In December 1995 the coalition Concilio Cubano asked the Cuban
authorities to allow it to hold a national gathering on February 24,
1996. That meeting never
took place. One official of
the Ministry of Interior told Gustavo Arcos, a leader of the group, that
the Government would not allow the meeting.
In mid-February 1996 dozens of members of the coalition were
detained nationwide, despite the decision of its leaders to cancel the
above-noted gathering, so as to avoid any incidents.
Days later the detainees were released; nonetheless, four were
tried, convicted, and sentenced to prison.
Lázaro Gonzáles Valdés, vice-delegate and member of the
National Secretariat of the Concilio Cubano, was detained on February
15, 1996, and sentenced to 14 months on charges of resistance and
contempt for authority (desacato); Leonel Morejón Almagro, 31
years old, member of the Corriente Agramontista and founder of the
Concilio Cubano, was detained on February 15, 1996, and sentenced one
month later by the Provincial People's Tribunal to 15 months in prison
for resisting an official in the exercise of his duties, and for the
crime of desacato; Roberto López Montañez, 43 years old, member
of the Movimiento Opositor "Panchito Gómez Toro" and of the
Alianza Democrática Popular, was detained on February 23, 1996, and
sentenced on July 4, 1996, by the Municipal Tribunal of Boyeros to 15
months in prison for the crime of contempt (desacato) for the
image of Commander-in-Chief Fidel Castro and falsification of documents;
and Juan Francisco Monzón Oviedo, 44 years old, teacher, and member of
the National Coordinating Council of Concilio Cubano, was detained on
February 15, 1996, and sentenced to six months in prison for
"unlawful association" in a summary trial on March 21, 1996.
B.
FREEDOM OF PRESS
25. As
has been indicated in this report, since 1960 all the communications
media have been state-run. The
functions of the mass media in Cuba, and especially the written press,
may be better understood when viewed in light of the functions assigned
to them by the doctrine of the party in power in Cuba today.
The written newspapers are assigned the functions of agitation,
propaganda, organization, and self-criticism.
26. These
functions presuppose a shared and unified political outlook, while at
the same time they are geared to eliminating the sectors that might
oppose this basic conception. Thus,
the task of agitation is part of the ideological struggle, and therefore
does not necessarily coincide with the objectivity and veracity that are
at the basis of the information function.
27. In
view of the propaganda function given the press by the state, the press
is also a channel of education and indoctrination in Marxism-Leninism.

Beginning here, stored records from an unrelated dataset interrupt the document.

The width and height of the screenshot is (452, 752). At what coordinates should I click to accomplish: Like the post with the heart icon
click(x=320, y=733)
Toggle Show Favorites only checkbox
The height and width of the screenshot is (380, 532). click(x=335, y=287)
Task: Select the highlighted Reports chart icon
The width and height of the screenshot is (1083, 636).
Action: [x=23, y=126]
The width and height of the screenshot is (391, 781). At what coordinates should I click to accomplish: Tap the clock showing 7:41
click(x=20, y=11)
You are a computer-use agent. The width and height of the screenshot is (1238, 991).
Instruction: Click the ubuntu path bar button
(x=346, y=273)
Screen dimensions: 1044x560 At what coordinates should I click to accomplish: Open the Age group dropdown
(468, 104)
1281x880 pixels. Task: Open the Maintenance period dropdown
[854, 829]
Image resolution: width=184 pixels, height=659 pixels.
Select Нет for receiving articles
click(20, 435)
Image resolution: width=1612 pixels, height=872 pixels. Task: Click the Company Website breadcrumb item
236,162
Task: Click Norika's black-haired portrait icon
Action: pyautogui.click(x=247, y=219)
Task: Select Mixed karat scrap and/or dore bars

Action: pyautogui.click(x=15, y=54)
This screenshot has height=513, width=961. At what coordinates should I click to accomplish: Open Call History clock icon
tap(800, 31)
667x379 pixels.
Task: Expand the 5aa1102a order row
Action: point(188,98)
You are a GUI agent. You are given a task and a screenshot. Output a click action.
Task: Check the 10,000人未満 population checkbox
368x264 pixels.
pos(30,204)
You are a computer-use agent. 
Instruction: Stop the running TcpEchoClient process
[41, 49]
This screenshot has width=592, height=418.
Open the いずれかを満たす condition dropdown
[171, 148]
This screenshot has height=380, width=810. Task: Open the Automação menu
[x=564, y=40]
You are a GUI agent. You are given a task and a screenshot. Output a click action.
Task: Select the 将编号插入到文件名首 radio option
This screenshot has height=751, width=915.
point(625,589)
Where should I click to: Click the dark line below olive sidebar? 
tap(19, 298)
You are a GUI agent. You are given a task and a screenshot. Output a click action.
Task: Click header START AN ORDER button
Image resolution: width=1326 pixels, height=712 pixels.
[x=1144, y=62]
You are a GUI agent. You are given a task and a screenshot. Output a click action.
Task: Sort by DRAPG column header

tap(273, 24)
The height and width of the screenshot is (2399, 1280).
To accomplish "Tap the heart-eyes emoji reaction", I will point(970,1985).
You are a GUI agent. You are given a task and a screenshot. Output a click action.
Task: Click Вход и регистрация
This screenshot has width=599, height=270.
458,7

Therefore the daily newspaper Granma, Cuba's main paper,
is the organ of the Communist Party Central Committee, and devotes much
of its content to that objective. Granma
was designed based on Pravda, the organ of the Central Committee of the
Communist Party of the former Soviet Union, and was created from the
merger of two pre-existing daily papers, Hoy and Revolución.
The frequent discrepancies between the two newspapers led to the
decision to merge them and to adopt its current character.
28. As
indicated in this report, the main newspapers in Cuba reflect only the
viewpoints of the government. Only
to a very limited extent do they report on the debates that take place
within the high-level organs of state.
As a result, self-criticism is also limited, i.e. it refers to
very specific aspects of daily life in Cuba.
It is a role the press plays with a view to transmitting the
grievances of the grass-roots to the top echelons of power.
Nonetheless, in no way do the discrepancies overstep the limits
set by the requirements of ideological conformity, i.e. in no way can
they oppose, or become spokespersons advocating a radical change in the
prevailing regime, or that hold upper-level government officials
accountable in relation to substantive political issues.
29. The
limits set by the governing party of Cuba on any type of criticism that
represents open opposition to the regime encompass reprisals that range
from being laid off, to proceedings that result in prison sentences.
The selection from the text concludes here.